Currency Dollar Plummets, Gold Values Soar as Probability of Federal Reserve Rate Decrease Rises
U.S. Dollar Continues Downward Trend Amid Fed Rate Cut Expectations
The U.S. dollar has been on a downward trajectory in recent times, primarily due to expectations of Federal Reserve interest rate cuts, softer U.S. economic growth, fiscal challenges, and reduced global investor demand for U.S. assets.
In late July 2025, the dollar showed a technical rebound after the Fed signaled it might delay rate cuts, dampening expectations of near-term monetary easing. However, the greenback's resurgence was short-lived.
Key reasons for the dollar's recent decline include anticipation of 50 to 75 basis points in Fed rate cuts starting around September 2025, which tends to weaken the currency. Softer U.S. inflation data and economic growth prospects have also reduced the dollar’s safe-haven appeal.
Global factors such as foreign central banks reducing their dollar holdings (de-dollarization) and better relative performance among non-U.S. developed markets have contributed to the dollar's fall. Fiscal and political concerns, shifting investor sentiment amid geopolitical tensions, and evolving trade relations have added uncertainty and pressure.
As of early August 2025, the U.S. Dollar Index (DXY) was around 103.6 after rebounding from a recent low near 101.2. While short-term technical factors and a more hawkish Fed tone have supported a dollar bounce, medium-term fundamentals remain mixed, suggesting the dollar could continue a broadly weakening trend depending on how Fed policy and global risks evolve.
In the financial world, Japanese Finance Minister Kato recently expressed concerns about movements in the foreign exchange market.
The U.S. economy saw a slower-than-expected job growth in July, with nonfarm payrolls rising by only 73,000, weaker than expectations of 104,000. This cooling of the labor market was further indicated by the July payroll report.

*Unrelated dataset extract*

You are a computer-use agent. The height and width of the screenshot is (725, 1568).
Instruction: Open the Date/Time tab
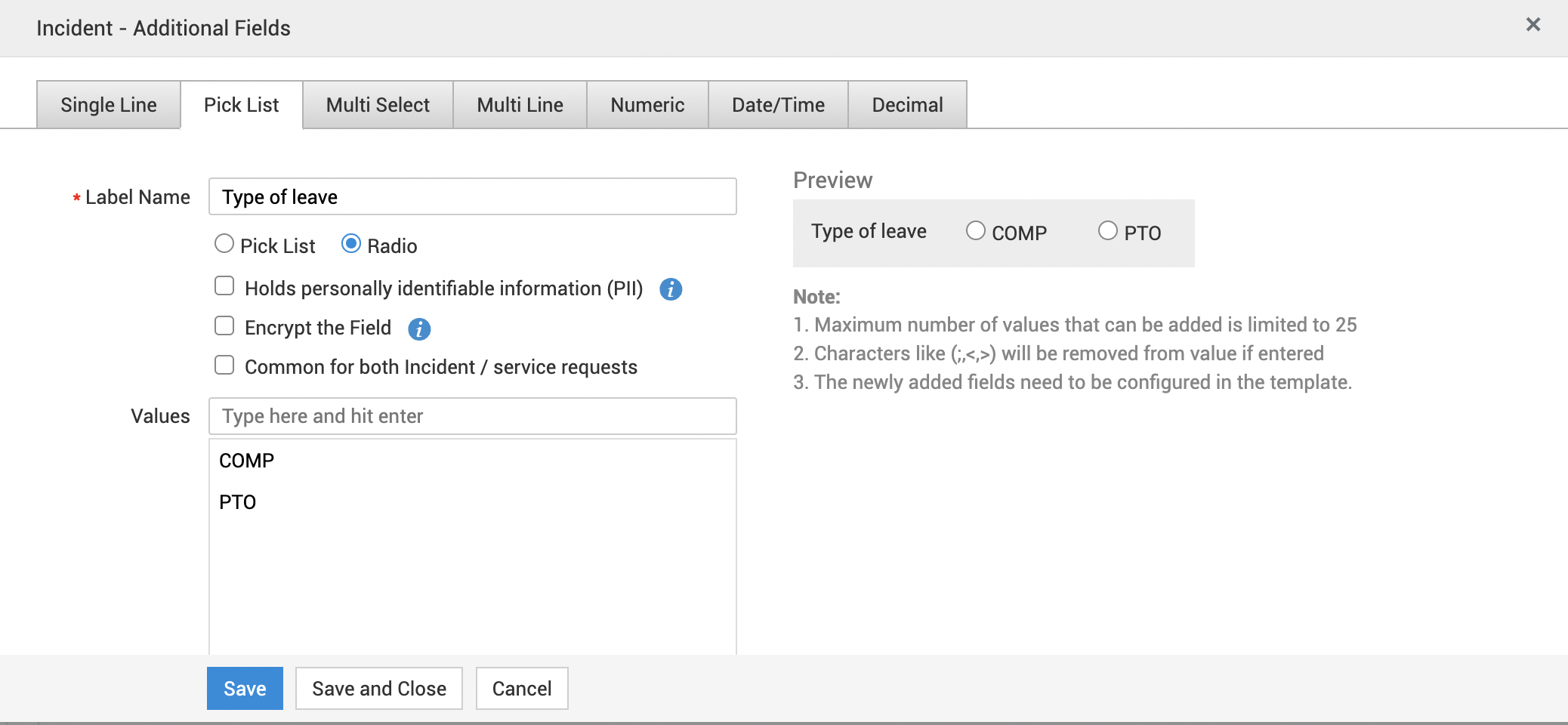778,105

On the inflation front, Jul core CPI in the Eurozone rose +2.3% y/y, right on expectations, while the Eurozone Jul CPI rose +2.0% y/y, stronger than expectations.

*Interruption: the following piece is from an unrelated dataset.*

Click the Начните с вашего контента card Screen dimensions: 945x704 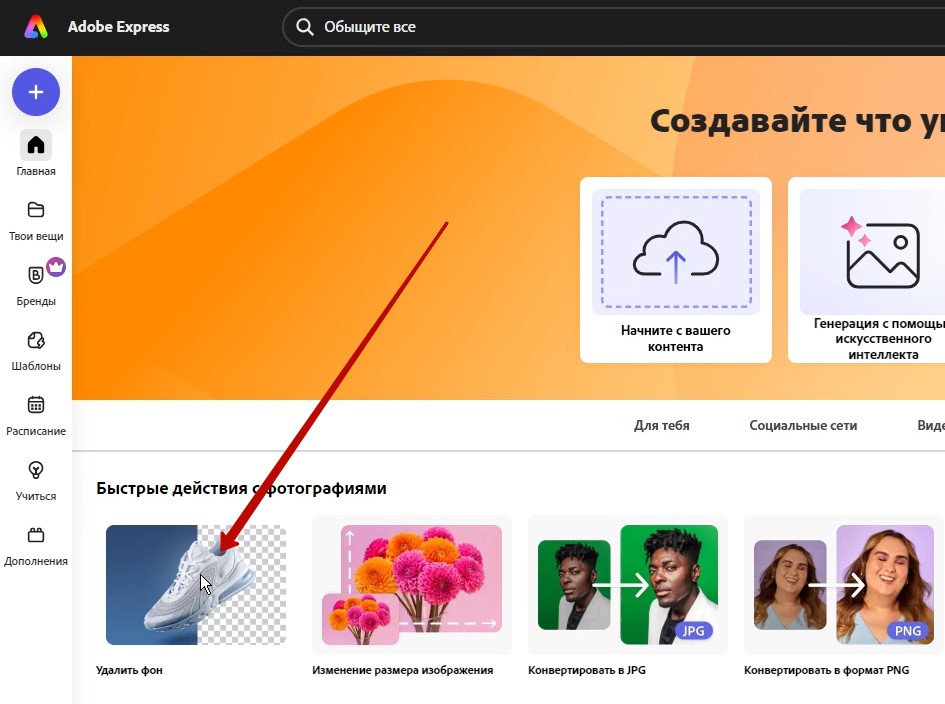[x=675, y=270]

Meanwhile, the U.S. Jul ISM manufacturing index unexpectedly fell -1.0 to 48.0, contracting by the most in 9 months. Despite this contraction, EUR/USD rallied sharply by +1.11% on Friday.

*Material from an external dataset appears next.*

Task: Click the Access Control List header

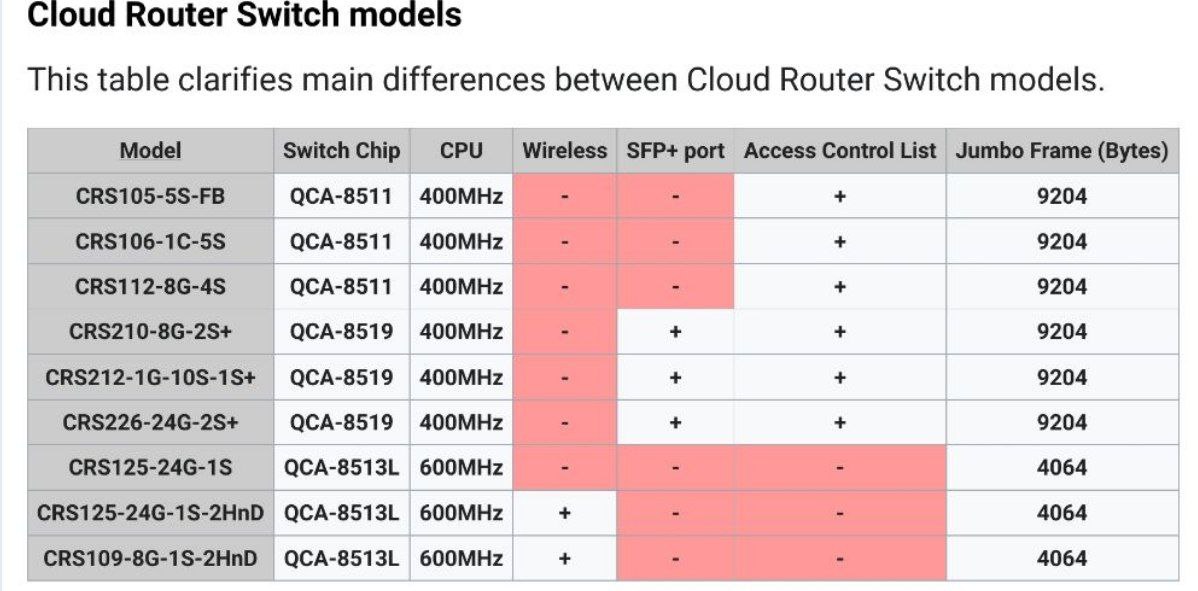Action: (x=840, y=151)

In the commodities market, December gold closed up +51.20 (+1.53%) on Friday, while September silver closed up +0.217 (+0.59%). USD/JPY sold off sharply lower by -2.00% on Friday.
Swaps are pricing in an 18% chance of a -25 bp rate cut by the ECB at the September 11 policy meeting. The Fed may cut interest rates as soon as next month, according to speculation after the Jul payroll report.
In summary, the outlook for the USD in mid-2025 remains uncertain but tilted towards gradual weakening driven by expectations of lower U.S. interest rates and relative economic factors, with intermittent rebounds reflecting shifts in Fed communication and global risk sentiment.
Technology's role in finance is becoming increasingly significant as investors analyze data and trends to make informed decisions about investing amid unstable market conditions. For instance, advanced algorithms are being employed to predict possible impacts of Fed rate cuts on technology stocks.
Amidst the downward trend of the U.S. dollar, some experts suggest that investors may seek refuge in non-dollar assets such as technology-related investments, viewing them as promising avenues for growth and profitability.